Christianity is an expression of our faith. If you worship God and believe in the teachings of Jesus Christ and practice them each and every day, it goes without saying that you are a Christian.

But what does it mean to be a Christian today? Do we still follow the virtues, commandments and the Christian ways prescribed by the Bible? Or have we disregarded what the Bible requires of us for new lifestyles and fashion?

Unfortunately, many of us have abandoned the good Christian values we learnt while growing up. To make matters worse, many urban churches are not instilling these values in our young ones.

Majority of these churches are businesses and, therefore, their main goal is to make a profit and not to make a positive impact on their congregations, including children. This is sad!

Our mothers taught us how to dress as young Christian girls as the Bible requires us to be decent in (1 Timothy 2:9-10). It was ingrained in us as young children to always dress in a way that shows respect to God, the church and the rest of the congregants.

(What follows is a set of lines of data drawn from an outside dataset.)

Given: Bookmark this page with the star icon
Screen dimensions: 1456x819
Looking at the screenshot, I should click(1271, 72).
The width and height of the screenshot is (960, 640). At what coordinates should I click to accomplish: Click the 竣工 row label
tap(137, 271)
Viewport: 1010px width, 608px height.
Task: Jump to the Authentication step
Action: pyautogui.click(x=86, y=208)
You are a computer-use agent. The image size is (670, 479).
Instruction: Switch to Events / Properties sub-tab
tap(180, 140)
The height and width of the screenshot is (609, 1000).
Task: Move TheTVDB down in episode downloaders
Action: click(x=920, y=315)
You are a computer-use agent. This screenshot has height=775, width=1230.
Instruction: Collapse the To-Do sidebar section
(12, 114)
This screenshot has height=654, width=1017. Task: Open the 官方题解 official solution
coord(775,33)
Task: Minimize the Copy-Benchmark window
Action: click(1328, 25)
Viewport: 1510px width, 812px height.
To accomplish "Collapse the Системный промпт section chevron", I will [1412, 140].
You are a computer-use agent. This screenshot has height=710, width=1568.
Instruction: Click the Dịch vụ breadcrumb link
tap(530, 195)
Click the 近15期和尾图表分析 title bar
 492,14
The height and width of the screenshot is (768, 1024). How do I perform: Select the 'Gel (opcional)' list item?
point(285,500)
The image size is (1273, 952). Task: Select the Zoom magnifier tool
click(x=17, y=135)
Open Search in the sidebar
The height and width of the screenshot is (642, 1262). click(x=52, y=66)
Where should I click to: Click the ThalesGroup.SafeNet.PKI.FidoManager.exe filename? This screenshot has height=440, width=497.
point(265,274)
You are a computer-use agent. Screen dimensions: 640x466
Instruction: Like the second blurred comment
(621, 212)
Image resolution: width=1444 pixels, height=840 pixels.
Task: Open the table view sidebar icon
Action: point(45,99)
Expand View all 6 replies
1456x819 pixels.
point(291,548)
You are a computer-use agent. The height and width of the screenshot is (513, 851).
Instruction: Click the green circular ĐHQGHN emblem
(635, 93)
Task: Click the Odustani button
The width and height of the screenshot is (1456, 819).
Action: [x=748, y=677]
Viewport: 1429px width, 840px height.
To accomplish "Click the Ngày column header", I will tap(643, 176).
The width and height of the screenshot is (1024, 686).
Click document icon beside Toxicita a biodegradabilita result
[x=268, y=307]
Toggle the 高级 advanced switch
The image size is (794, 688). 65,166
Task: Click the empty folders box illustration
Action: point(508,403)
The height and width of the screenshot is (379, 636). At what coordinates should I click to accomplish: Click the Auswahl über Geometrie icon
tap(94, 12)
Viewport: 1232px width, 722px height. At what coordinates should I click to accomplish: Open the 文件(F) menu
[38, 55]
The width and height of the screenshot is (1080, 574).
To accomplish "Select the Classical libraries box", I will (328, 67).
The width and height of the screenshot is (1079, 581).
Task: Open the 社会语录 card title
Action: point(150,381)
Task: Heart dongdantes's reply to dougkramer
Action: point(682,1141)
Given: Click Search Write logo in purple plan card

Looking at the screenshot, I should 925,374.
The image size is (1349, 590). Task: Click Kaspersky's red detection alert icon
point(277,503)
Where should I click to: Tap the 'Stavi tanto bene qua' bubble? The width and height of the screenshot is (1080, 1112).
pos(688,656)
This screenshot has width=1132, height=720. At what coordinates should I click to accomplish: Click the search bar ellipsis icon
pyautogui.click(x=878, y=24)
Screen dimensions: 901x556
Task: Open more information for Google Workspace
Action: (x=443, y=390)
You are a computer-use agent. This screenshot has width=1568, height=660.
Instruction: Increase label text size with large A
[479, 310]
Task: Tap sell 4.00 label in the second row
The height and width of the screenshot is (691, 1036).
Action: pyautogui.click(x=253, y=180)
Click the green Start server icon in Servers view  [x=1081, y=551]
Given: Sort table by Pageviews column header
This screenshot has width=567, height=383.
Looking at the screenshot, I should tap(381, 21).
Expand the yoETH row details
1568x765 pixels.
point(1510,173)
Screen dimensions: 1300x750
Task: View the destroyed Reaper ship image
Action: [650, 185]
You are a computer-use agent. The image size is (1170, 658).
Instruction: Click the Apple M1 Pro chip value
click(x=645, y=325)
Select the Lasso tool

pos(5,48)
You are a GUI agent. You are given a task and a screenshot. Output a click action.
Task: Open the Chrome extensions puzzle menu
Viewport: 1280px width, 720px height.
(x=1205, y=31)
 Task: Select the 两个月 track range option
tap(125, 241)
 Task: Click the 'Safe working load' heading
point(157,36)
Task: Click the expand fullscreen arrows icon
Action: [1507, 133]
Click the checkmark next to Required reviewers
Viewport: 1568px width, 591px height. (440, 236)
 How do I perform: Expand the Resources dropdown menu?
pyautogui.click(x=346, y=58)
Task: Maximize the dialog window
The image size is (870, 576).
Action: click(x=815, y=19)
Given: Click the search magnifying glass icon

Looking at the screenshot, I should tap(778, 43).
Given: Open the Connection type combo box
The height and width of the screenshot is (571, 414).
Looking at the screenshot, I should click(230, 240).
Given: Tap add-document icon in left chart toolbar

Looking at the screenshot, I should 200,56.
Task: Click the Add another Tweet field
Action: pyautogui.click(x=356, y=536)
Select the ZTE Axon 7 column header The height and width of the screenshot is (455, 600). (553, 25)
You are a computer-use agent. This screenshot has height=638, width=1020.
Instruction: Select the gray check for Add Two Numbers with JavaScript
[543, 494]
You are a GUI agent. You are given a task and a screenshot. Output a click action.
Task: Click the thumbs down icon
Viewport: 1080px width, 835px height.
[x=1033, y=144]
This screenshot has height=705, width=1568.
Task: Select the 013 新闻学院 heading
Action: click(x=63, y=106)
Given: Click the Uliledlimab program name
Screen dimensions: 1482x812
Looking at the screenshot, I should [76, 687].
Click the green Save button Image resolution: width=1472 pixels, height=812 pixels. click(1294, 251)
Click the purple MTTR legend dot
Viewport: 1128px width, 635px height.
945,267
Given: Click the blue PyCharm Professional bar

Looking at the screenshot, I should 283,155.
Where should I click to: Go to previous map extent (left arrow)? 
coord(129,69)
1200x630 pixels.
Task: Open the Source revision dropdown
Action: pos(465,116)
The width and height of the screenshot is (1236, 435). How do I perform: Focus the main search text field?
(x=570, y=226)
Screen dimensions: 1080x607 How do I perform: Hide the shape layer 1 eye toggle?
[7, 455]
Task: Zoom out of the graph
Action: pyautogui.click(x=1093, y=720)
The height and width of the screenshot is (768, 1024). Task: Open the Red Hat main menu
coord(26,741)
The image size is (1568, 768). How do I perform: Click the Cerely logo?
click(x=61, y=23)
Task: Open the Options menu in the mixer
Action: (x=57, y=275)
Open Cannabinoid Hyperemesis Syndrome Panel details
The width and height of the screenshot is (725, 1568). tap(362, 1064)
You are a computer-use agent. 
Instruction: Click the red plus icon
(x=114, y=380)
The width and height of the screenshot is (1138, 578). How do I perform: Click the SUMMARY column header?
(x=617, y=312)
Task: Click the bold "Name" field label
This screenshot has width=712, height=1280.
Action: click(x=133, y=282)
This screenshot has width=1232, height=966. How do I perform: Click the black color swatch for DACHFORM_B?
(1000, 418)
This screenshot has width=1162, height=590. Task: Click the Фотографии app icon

Nowadays, there has been an erosion of this once cherished culture that we held dear to our lives. Our way of dressing in the church is questionable on so many levels. People have no reference or respect for the House of the Lord.

Some women do not care about how they dress. Fashion is all they care about. In these deluded women’s minds, the shorter and tighter the dress, the better they look.

They briskly and brazenly walk at the quietest time of the service gazing around wide-eyed like lost cats, the click-clack of their eight-inch heels distracting everybody from the Word.

Going to church has become a fashion show and not a show of our knowledge of the Bible. Milan, Paris and London fashion shows should come for bench-marking tour of our churches — watajua hawajui.

Church elders are scared of warning congregants of their improper ways of dressing, lest they find themselves without supplicants.

Money talks, money is everything, even in churches. People do anything for money especially in these hard economic times.

Pastors are not to be left behind. Their priority is to trend on Twitter for their controversial miracles and ‘exorcisms’. They are nobody’s role models but prey on their congregants’ weaknesses and lack of knowledge of the Bible.

They manipulate the ‘poor’ children of God and make them their rolling dice for that day’s winning lottery ticket. They only care about their schemes. Their churches are ticking time bombs, not different from Isis fanatics who blow themselves up and end up taking the lives of innocent people.

They brainwash Christians to the extent of making them wash the streets with soap and water.

The ‘Gatundu Devil’ is a badly rehearsed act that left people, even non-Christians, flabbergasted. How about Mwende, the woman who was paid to pretend she had bell’s palsy to deceive unsuspecting Christians into believing she was healed through a miracle and hence help the pastor to reap big?

Others even bragged they had powers to raise the dead, but hit a dead end after the dead remained very dead. The dead never rose up like Lazarus and the church stood up and left the pastor screaming, just like those people who worshipped the gods of Baal.

The pastors have reduced church-goers into mere puppets who do as their master’s say. The most painful behaviour of these pastors is when they ask the poor and struggling Christians to fund their exorbitantly lavish lifestyles.

The faithful live a poor life in order to fund their pastors' good life. But what can a poor brainwashed Christian do when promised a miracle in return for huge contributions?

The pastors have destroyed the pulpit, have made it unholy and continue to do so with their money-minting schemes. Where will Christians find solace?

As Christians we are required to be good examples to other people and especially to the young generation that copies what their parents and society do.

If our dressing is questionable and our ways as pastors crooked, what do we expect our children to emulate? As Christians, we should avoid being misled by others, including pastors and do what the Bible expects of us.